Copy the data exactly. Leave nothing out.
------
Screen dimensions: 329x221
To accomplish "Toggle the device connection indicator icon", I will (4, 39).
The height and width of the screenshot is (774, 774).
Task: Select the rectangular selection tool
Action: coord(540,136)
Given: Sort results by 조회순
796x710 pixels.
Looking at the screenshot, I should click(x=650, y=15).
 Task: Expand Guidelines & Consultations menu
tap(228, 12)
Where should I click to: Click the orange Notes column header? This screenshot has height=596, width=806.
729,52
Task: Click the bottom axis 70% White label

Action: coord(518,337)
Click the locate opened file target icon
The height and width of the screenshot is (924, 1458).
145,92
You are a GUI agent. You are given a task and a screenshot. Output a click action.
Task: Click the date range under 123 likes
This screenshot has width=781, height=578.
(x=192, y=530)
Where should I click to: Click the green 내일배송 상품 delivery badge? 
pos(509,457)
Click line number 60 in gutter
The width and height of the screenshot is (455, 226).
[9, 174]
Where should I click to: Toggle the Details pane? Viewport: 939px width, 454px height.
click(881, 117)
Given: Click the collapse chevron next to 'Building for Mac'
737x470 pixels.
------
• Reply:
Screen dimensions: 329x221
To accomplish "Toggle the device connection indicator icon", I will (4, 39).
The height and width of the screenshot is (774, 774).
Task: Select the rectangular selection tool
Action: coord(540,136)
Given: Sort results by 조회순
796x710 pixels.
Looking at the screenshot, I should click(x=650, y=15).
 Task: Expand Guidelines & Consultations menu
tap(228, 12)
Where should I click to: Click the orange Notes column header? This screenshot has height=596, width=806.
729,52
Task: Click the bottom axis 70% White label

Action: coord(518,337)
Click the locate opened file target icon
The height and width of the screenshot is (924, 1458).
145,92
You are a GUI agent. You are given a task and a screenshot. Output a click action.
Task: Click the date range under 123 likes
This screenshot has width=781, height=578.
(x=192, y=530)
Where should I click to: Click the green 내일배송 상품 delivery badge? 
pos(509,457)
Click line number 60 in gutter
The width and height of the screenshot is (455, 226).
[9, 174]
Where should I click to: Toggle the Details pane? Viewport: 939px width, 454px height.
click(881, 117)
Given: Click the collapse chevron next to 'Building for Mac'
737x470 pixels.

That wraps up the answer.